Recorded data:

______

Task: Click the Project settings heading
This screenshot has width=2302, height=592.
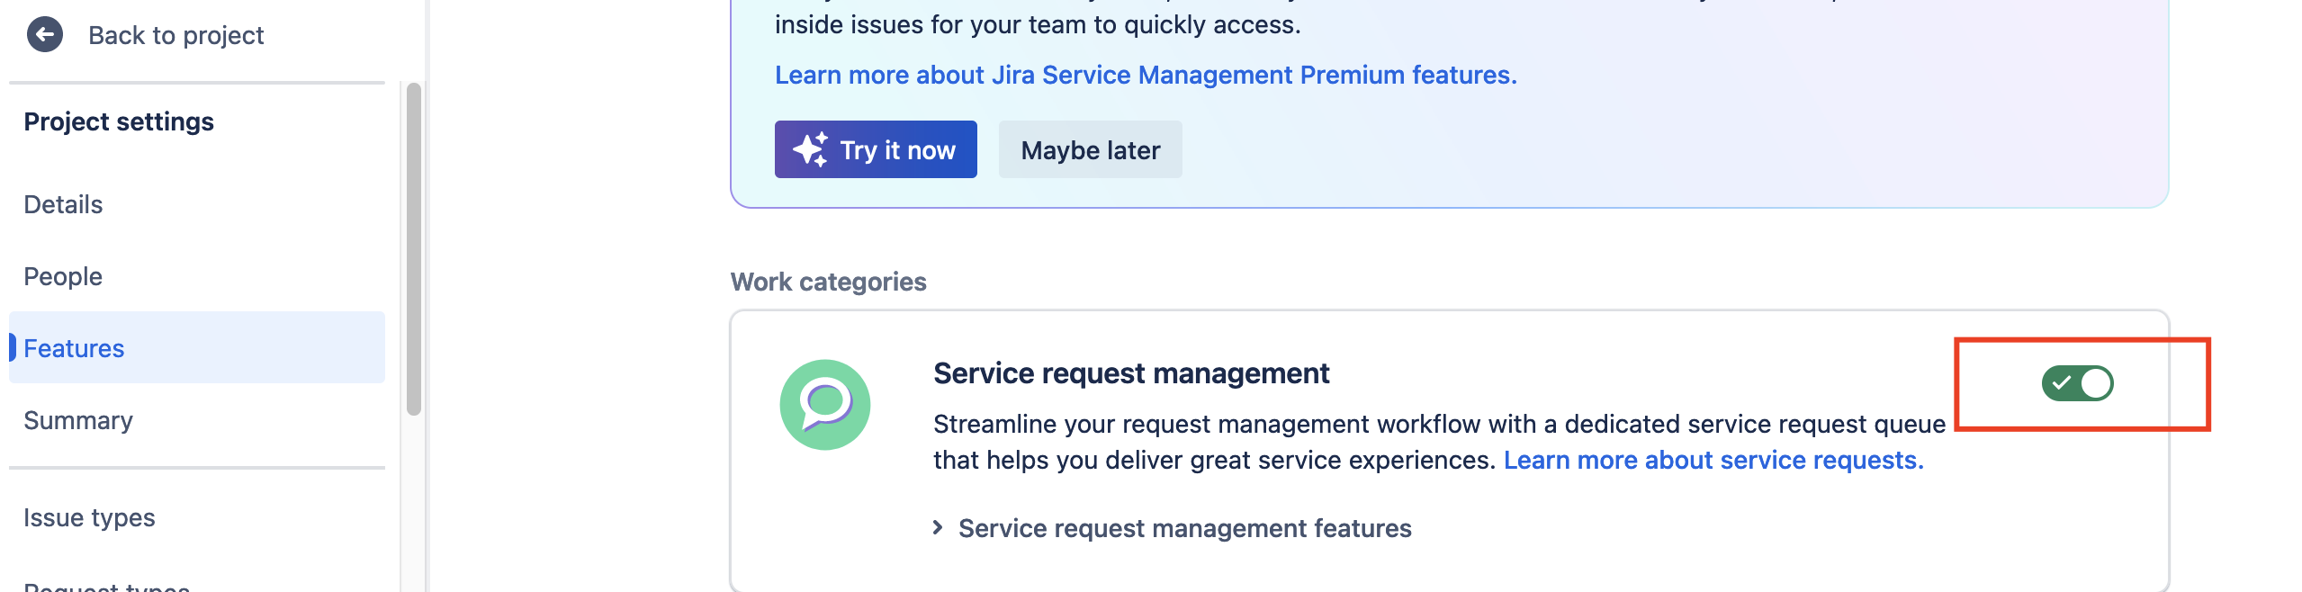Action: click(x=119, y=121)
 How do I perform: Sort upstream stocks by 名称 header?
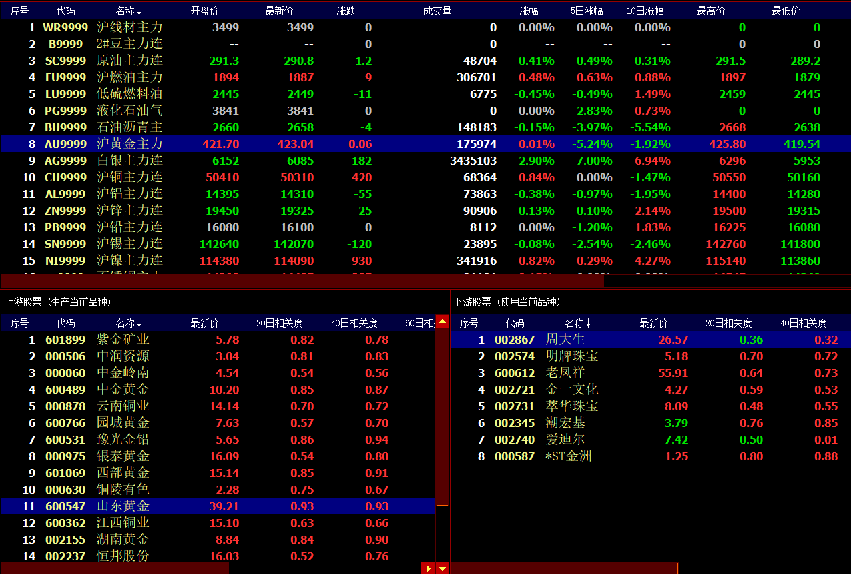pyautogui.click(x=128, y=323)
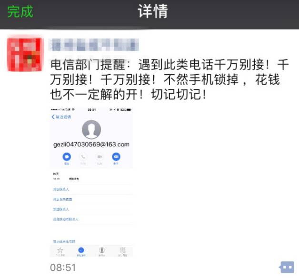This screenshot has width=299, height=279.
Task: Tap the post text starting with 电信部门提醒
Action: tap(169, 79)
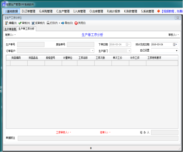Image resolution: width=183 pixels, height=152 pixels.
Task: Click the Export (导出) arrow icon
Action: coord(63,23)
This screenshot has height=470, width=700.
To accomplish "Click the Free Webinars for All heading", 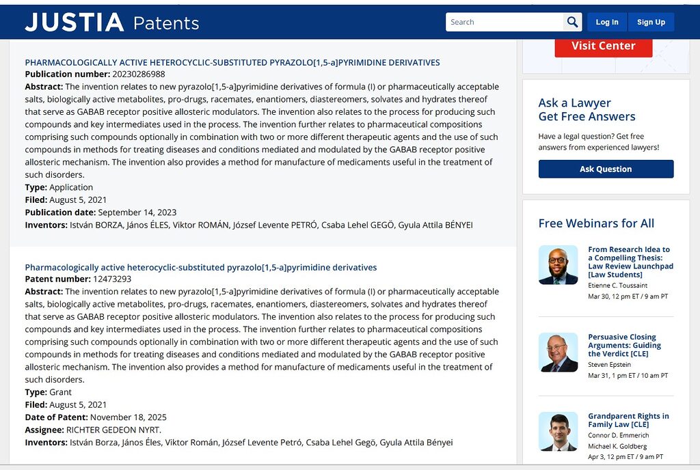I will click(x=595, y=223).
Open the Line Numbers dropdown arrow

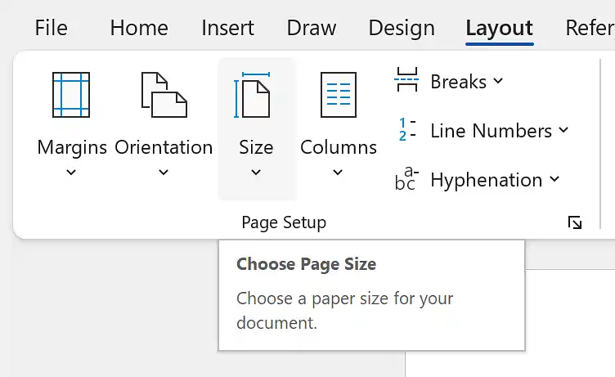click(x=563, y=130)
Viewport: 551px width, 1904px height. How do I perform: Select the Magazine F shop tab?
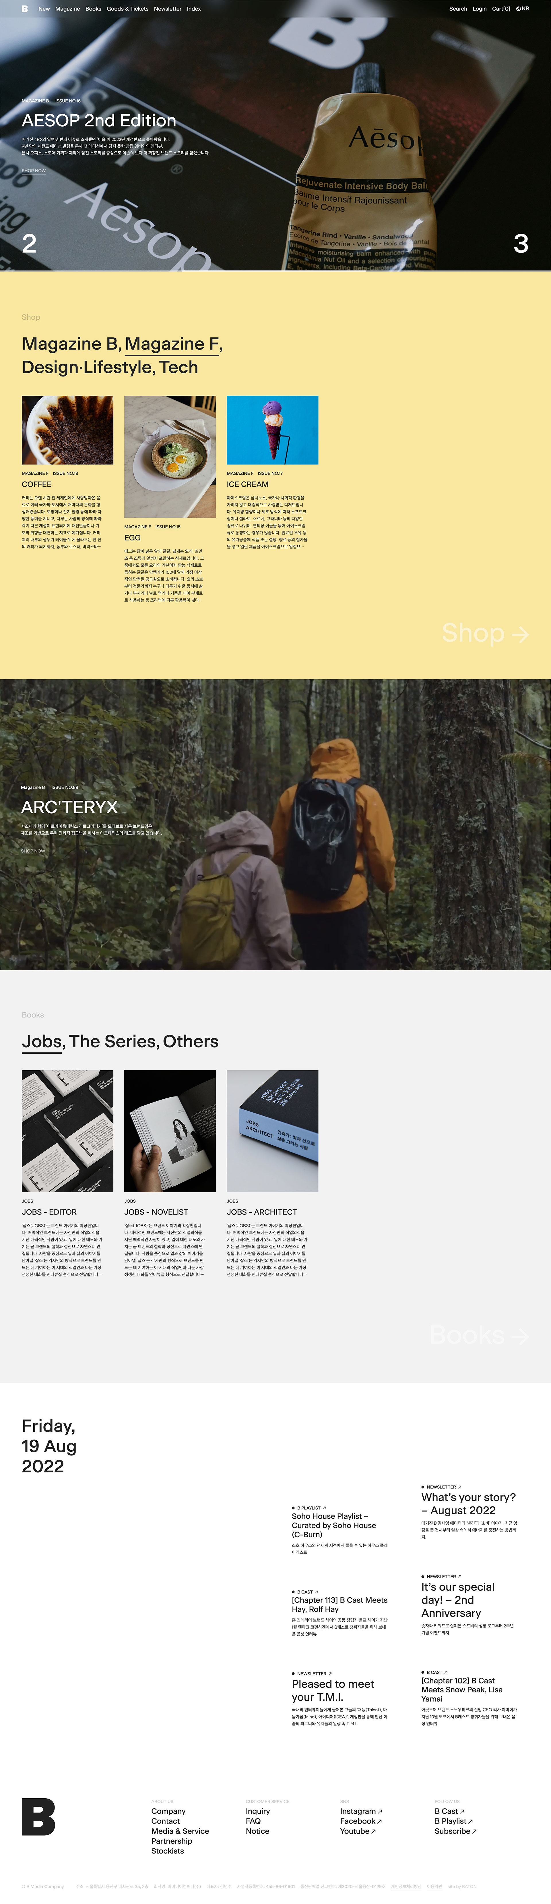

______

WHAT YOU ARE ASKED TO DO:
Begin at the line containing "Open the Line Numbers dropdown arrow" and copy every line through the end of the data above exactly, omitting the pictures.

OUTPUT:
Open the Line Numbers dropdown arrow

click(x=563, y=130)
Viewport: 551px width, 1904px height. How do I perform: Select the Magazine F shop tab?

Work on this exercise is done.